In a lively and entertaining talk at Ithaca College, author David Lehman will discuss the Jewish songwriters who created America’s popular and Broadway music from the 1920s to the 1960s, known as the “Great American Songbook.” Titled “A Fine Romance: Jewish Songwriters, American Songs,” Lehman’s presentation will be held on Monday, Sept. 16, at 7:30 p.m. in Textor 101. It is free and open to the public.
Many of the songs we have come to know as standards were written by Jewish composers and lyricists. They, or their parents, had escaped persecution in Eastern Europe, immigrated to the United States, and wrote musical odes to love, romance, show biz and the American dream.
In his talk, Lehman will address such questions as what is “Jewish” about the songs written by Irving Berlin, the Gershwins, Rodgers and Hart, Harold Arlen, Jerome Kern, Leonard Bernstein, Dorothy Fields, Yip Harburg, Frank Loesser and many others. He will also consider what these songwriters borrowed from—and lended to—African-American musicians and Italian-American crooners.

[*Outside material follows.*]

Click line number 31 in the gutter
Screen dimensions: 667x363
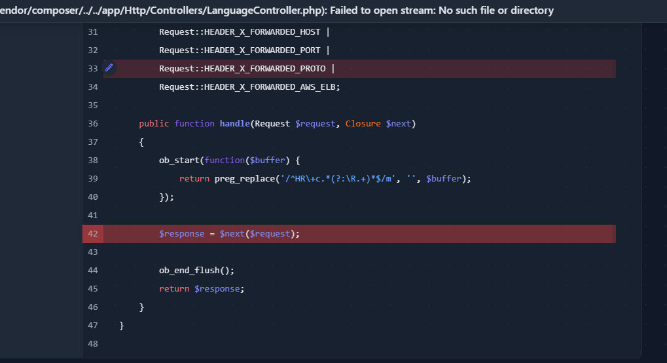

Lehman’s book with the same title as his talk won the Deems Taylor Award from the American Society of Composers, Authors and Publishers (ASCAP) in 2010. His other nonfiction books include “Sinatra's Century: One Hundred Notes on the Man and His World” and “One Hundred Autobiographies: A Memoir,” which Cornell University Press is publishing next month. Lehman has published 10 books of poetry, is the editor of “The Oxford Book of American Poetry” and the series editor of “The Best American Poetry,” the annual anthology he founded in 1988.